▶ [WHAT YOU SHOULD DO] Copy out the lines of the material below from the one containing "Task: Click the Steam logo in the corner" through the one containing "Screen dimensions: 1568x475 [1263, 195]", both included, with nothing changed.

▶ [Element lookup material]
----------

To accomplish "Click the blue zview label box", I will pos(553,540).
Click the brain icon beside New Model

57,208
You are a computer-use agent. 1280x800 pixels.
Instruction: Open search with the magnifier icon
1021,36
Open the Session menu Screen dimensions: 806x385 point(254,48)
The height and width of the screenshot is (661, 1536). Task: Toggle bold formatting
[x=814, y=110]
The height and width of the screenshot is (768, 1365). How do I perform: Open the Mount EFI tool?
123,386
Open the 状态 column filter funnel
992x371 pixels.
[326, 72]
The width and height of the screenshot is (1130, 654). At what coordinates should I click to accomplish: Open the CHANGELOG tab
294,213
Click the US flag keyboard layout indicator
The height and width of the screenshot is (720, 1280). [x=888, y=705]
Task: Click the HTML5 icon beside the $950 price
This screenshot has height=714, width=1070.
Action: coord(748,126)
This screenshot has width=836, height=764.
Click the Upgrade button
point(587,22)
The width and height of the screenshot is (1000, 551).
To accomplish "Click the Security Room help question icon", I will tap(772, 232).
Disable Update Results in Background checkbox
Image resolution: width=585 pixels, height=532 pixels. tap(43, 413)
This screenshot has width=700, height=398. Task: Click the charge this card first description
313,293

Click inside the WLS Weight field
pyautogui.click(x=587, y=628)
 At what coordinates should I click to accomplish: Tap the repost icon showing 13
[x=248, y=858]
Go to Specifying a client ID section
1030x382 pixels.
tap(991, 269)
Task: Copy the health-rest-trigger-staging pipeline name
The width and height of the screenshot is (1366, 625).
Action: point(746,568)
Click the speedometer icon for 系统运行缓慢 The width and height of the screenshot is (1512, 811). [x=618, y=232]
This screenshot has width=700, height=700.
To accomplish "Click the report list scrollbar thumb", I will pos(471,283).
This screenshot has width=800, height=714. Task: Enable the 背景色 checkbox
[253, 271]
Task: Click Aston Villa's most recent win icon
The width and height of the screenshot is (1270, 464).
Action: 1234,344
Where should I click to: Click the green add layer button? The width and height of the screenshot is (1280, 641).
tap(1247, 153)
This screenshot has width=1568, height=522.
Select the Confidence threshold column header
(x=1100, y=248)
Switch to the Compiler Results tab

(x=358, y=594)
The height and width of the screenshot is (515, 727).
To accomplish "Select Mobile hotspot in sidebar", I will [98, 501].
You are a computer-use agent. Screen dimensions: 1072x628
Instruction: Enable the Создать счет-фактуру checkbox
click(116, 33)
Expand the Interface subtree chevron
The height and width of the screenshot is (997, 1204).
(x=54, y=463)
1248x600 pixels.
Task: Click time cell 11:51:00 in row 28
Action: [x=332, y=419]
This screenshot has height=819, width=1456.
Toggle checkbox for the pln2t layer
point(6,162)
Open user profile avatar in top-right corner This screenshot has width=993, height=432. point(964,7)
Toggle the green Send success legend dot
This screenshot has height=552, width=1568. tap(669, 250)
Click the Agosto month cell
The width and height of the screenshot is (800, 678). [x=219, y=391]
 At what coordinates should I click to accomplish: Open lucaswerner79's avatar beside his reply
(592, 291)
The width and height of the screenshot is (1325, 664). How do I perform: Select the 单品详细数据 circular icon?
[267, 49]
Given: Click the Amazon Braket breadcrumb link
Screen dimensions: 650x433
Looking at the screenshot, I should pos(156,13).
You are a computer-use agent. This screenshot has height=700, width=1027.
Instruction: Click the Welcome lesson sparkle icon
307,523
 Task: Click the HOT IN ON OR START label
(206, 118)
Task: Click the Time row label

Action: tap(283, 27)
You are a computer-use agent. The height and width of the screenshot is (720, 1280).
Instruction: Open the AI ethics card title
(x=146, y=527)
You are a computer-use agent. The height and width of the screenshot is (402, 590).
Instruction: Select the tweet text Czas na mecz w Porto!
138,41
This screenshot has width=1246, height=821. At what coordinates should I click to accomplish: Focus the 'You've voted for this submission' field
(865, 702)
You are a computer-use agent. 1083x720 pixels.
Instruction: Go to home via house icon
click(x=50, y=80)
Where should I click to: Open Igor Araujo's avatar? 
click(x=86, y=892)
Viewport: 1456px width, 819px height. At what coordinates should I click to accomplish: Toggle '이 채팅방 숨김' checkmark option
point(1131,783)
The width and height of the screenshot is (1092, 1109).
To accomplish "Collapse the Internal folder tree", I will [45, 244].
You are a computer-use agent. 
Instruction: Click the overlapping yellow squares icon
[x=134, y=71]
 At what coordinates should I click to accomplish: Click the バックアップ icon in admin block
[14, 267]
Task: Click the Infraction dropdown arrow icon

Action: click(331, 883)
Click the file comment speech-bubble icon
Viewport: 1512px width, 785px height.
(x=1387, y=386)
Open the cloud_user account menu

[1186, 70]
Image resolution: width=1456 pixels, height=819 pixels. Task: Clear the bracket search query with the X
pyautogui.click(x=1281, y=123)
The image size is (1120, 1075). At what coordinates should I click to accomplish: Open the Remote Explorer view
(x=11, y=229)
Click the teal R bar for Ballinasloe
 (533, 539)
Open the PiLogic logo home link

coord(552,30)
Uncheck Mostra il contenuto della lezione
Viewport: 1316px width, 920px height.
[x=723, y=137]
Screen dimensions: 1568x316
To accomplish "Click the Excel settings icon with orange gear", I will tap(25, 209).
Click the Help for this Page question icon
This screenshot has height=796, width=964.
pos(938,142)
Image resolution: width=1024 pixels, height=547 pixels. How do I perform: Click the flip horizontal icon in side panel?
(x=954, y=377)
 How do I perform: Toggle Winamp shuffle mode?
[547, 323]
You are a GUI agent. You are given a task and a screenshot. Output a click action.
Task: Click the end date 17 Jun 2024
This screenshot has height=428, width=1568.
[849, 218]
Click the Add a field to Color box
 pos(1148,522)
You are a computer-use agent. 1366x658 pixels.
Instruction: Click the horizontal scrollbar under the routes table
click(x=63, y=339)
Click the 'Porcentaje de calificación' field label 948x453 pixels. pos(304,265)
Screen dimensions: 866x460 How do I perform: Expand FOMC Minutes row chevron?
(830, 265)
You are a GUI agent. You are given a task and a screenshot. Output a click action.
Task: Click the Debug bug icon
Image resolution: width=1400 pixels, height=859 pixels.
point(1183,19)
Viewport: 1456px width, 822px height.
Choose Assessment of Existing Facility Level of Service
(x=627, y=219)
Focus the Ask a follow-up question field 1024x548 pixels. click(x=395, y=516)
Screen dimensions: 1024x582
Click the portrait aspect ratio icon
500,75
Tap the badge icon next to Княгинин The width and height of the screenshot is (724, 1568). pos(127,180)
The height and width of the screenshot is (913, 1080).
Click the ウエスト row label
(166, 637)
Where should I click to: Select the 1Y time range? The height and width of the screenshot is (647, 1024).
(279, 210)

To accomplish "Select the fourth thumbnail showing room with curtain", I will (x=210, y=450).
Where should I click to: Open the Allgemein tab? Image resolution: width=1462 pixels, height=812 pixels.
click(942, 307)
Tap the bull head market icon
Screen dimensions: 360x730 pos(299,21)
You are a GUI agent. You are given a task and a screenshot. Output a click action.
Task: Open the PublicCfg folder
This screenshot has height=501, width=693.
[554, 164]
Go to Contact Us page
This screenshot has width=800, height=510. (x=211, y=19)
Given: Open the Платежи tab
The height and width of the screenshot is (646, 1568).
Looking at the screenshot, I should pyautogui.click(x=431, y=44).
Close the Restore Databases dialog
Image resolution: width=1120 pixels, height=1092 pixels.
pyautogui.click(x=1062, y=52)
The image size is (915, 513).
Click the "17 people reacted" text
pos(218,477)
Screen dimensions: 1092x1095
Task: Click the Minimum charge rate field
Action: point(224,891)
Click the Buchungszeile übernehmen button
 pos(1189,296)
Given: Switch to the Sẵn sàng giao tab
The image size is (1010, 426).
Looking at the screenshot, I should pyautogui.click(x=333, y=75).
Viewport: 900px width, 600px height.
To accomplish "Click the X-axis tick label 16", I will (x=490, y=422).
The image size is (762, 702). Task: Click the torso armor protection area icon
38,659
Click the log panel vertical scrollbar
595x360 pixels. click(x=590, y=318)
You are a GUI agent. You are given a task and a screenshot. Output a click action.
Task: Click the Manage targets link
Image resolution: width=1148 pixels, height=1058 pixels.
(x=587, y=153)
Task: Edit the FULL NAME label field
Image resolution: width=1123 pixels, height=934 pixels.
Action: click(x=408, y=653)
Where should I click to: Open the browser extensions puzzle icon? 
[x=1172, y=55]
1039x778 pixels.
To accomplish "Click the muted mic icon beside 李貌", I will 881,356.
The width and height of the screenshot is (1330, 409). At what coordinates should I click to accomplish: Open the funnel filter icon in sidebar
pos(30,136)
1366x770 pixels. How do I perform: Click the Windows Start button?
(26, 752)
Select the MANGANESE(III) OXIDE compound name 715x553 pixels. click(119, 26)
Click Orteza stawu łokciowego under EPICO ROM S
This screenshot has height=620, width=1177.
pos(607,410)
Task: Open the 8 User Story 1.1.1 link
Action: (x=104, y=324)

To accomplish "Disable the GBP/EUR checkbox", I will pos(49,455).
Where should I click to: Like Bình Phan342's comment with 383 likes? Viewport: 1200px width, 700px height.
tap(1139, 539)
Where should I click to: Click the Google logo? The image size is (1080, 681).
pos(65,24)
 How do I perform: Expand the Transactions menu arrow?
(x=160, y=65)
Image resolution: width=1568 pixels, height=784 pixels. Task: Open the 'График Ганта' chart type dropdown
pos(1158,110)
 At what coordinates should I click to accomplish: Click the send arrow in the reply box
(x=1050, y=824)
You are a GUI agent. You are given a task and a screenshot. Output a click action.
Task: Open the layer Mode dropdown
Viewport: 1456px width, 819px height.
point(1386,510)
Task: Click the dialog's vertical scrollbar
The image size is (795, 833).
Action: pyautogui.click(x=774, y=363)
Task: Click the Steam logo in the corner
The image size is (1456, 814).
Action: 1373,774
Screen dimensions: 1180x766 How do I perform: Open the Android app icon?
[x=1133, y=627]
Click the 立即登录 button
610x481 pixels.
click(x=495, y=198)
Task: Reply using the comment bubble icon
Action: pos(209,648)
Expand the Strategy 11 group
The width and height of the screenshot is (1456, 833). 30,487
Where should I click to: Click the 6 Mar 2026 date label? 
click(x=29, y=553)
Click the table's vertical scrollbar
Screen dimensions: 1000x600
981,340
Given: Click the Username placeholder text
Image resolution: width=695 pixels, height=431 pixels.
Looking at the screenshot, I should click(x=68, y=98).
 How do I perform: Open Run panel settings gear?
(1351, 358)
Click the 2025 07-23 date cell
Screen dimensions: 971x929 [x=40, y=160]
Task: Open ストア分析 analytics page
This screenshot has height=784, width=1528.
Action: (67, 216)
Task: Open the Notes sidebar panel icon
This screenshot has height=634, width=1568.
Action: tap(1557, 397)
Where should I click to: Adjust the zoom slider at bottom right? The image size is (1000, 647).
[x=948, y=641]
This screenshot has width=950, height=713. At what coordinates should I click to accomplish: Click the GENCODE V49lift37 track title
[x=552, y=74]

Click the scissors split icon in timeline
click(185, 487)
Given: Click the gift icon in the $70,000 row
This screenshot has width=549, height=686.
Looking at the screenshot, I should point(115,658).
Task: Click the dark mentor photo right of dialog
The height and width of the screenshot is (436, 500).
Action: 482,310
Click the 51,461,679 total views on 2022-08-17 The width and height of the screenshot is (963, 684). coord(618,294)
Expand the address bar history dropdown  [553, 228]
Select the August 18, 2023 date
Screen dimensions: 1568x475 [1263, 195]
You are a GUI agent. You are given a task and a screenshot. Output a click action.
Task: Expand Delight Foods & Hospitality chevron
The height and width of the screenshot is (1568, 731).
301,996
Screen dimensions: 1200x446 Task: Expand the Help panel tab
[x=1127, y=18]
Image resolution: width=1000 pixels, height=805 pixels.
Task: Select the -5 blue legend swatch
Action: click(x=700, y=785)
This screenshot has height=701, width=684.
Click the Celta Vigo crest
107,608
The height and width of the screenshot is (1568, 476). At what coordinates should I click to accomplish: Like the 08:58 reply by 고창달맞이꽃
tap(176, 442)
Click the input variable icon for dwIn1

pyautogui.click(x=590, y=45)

----------

▶ [OUTPUT OF THE TASK]
Task: Click the Steam logo in the corner
The image size is (1456, 814).
Action: 1373,774
Screen dimensions: 1180x766 How do I perform: Open the Android app icon?
[x=1133, y=627]
Click the 立即登录 button
610x481 pixels.
click(x=495, y=198)
Task: Reply using the comment bubble icon
Action: pos(209,648)
Expand the Strategy 11 group
The width and height of the screenshot is (1456, 833). 30,487
Where should I click to: Click the 6 Mar 2026 date label? 
click(x=29, y=553)
Click the table's vertical scrollbar
Screen dimensions: 1000x600
981,340
Given: Click the Username placeholder text
Image resolution: width=695 pixels, height=431 pixels.
Looking at the screenshot, I should click(x=68, y=98).
 How do I perform: Open Run panel settings gear?
(1351, 358)
Click the 2025 07-23 date cell
Screen dimensions: 971x929 [x=40, y=160]
Task: Open ストア分析 analytics page
This screenshot has height=784, width=1528.
Action: (67, 216)
Task: Open the Notes sidebar panel icon
This screenshot has height=634, width=1568.
Action: tap(1557, 397)
Where should I click to: Adjust the zoom slider at bottom right? The image size is (1000, 647).
[x=948, y=641]
This screenshot has width=950, height=713. At what coordinates should I click to accomplish: Click the GENCODE V49lift37 track title
[x=552, y=74]

Click the scissors split icon in timeline
click(185, 487)
Given: Click the gift icon in the $70,000 row
This screenshot has width=549, height=686.
Looking at the screenshot, I should point(115,658).
Task: Click the dark mentor photo right of dialog
The height and width of the screenshot is (436, 500).
Action: 482,310
Click the 51,461,679 total views on 2022-08-17 The width and height of the screenshot is (963, 684). coord(618,294)
Expand the address bar history dropdown  [553, 228]
Select the August 18, 2023 date
Screen dimensions: 1568x475 [1263, 195]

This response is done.